Chamava-se Joel, mas no Instagram era @AfroKingGlobal,
perfil cheio de filtros, um feed quase imortal.
Na bio lia-se: “De Luanda para o mundo – hustle é a lei.”
Mas o mundo dele era um quarto, e o hustle, um buffet sem bandeja.
Saiu de casa com festa e despedida de bairro,
o mano que vai “lá fora” é tratado como atalho.
“Quando chegares, manda telemóvel e Nike Air,”
e ele, com lágrima presa, dizia: “Com fé, com fé.”
Aterrissou em Madrid com dois contactos e esperança,
só descobriu que esperança não paga a mudança.
A casa era partilhada com cinco e um rato,
o quarto era meio metro, sem espaço para sapato.
Mas as redes? Ah, nas redes era rei!
Fotos sorrindo no metro, de propósito no display.
Caption com emojis, hashtags do tipo #Vibes,
ninguém via que jantava pão seco há três lives.
Trabalhava na construção, sem contrato, só suor,
dormia pouco, tossia muito — “mas lá em África é pior.”
O patrão gritava: “Rápido, preto! Isso é Europa, rapaz!”
E ele engolia seco: “Só mais um mês e tudo fica em paz.”
Mandava fotos da neve para a tia no Benfica,
mas não dizia que a jaqueta era emprestada de uma chica.
Os pais exibiam no bairro: “Nosso filho está lá!”
sem saber que o Joel tinha medo até de tossir sem o SEF escutar.
A vizinhança dizia: “Tá rico, vê só a pose!”
mas o Joel colecionava negativas de visto e alguma cirrose.
Porque à noite bebia para esquecer a ilusão,
de que lá fora era glória, e aqui dentro prisão.
Um dia postou foto em frente à Zara com saco,
mas dentro só tinha o talão — devolveu tudo por estapaco.
Tirou selfie com um Audi que nem era dele,
e na legenda: “Grato a Deus por tudo, fiel é Ele.”
Até que cansou.
Do teatro, da farsa, da máscara ocidental.
Aos poucos apagou os stories, silenciou o canal.
Desinstalou o filtro, desligou o wifi —
decidiu ser real, mesmo que doa mais do que o ai.

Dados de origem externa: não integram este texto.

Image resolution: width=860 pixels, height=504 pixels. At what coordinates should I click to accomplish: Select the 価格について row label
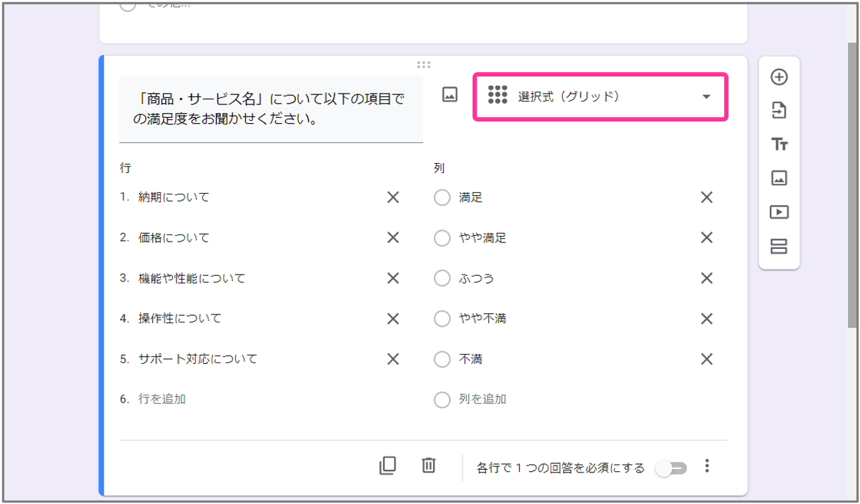pos(174,237)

Fez vídeo sincero, sem fundo musical:
“Não há glória fora se a tua dor é o capital.
Ser migrante é tentar, cair e repetir,
mas se é só para fingir, prefiro não partir.”
Falou da solidão, do racismo e do engano,
do trabalho invisível que esmaga o urbano.

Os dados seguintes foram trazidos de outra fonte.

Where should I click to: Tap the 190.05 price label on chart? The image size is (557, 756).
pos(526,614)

E viralizou. Mil partilhas em uma noite só,
seguidores a dizer: “Finalmente, alguém mostrou o pó!”
Hoje Joel dá palestras sobre migração honesta,
conta a verdade com humor — e essa é sua festa.
Tem canal chamado “Saí, mas nem tudo saiu de mim”,
e a cada crônica nova, diz: “Fugir não faz o fim.”
Porque o mito do sucesso é só isso: um mito,
vendido em dólar, comprado a grito.
Mas a dignidade é silêncio, é chão limpo, é suor,
e nem toda Europa é Paris, nem todo sonho é melhor.
Joel não voltou (ainda), mas também não fugiu mais,
decidiu morar na verdade — mesmo que doa demais.
E quando perguntam: “Valeu a pena a decisão?”
ele responde: “A pena foi não saber da prisão.”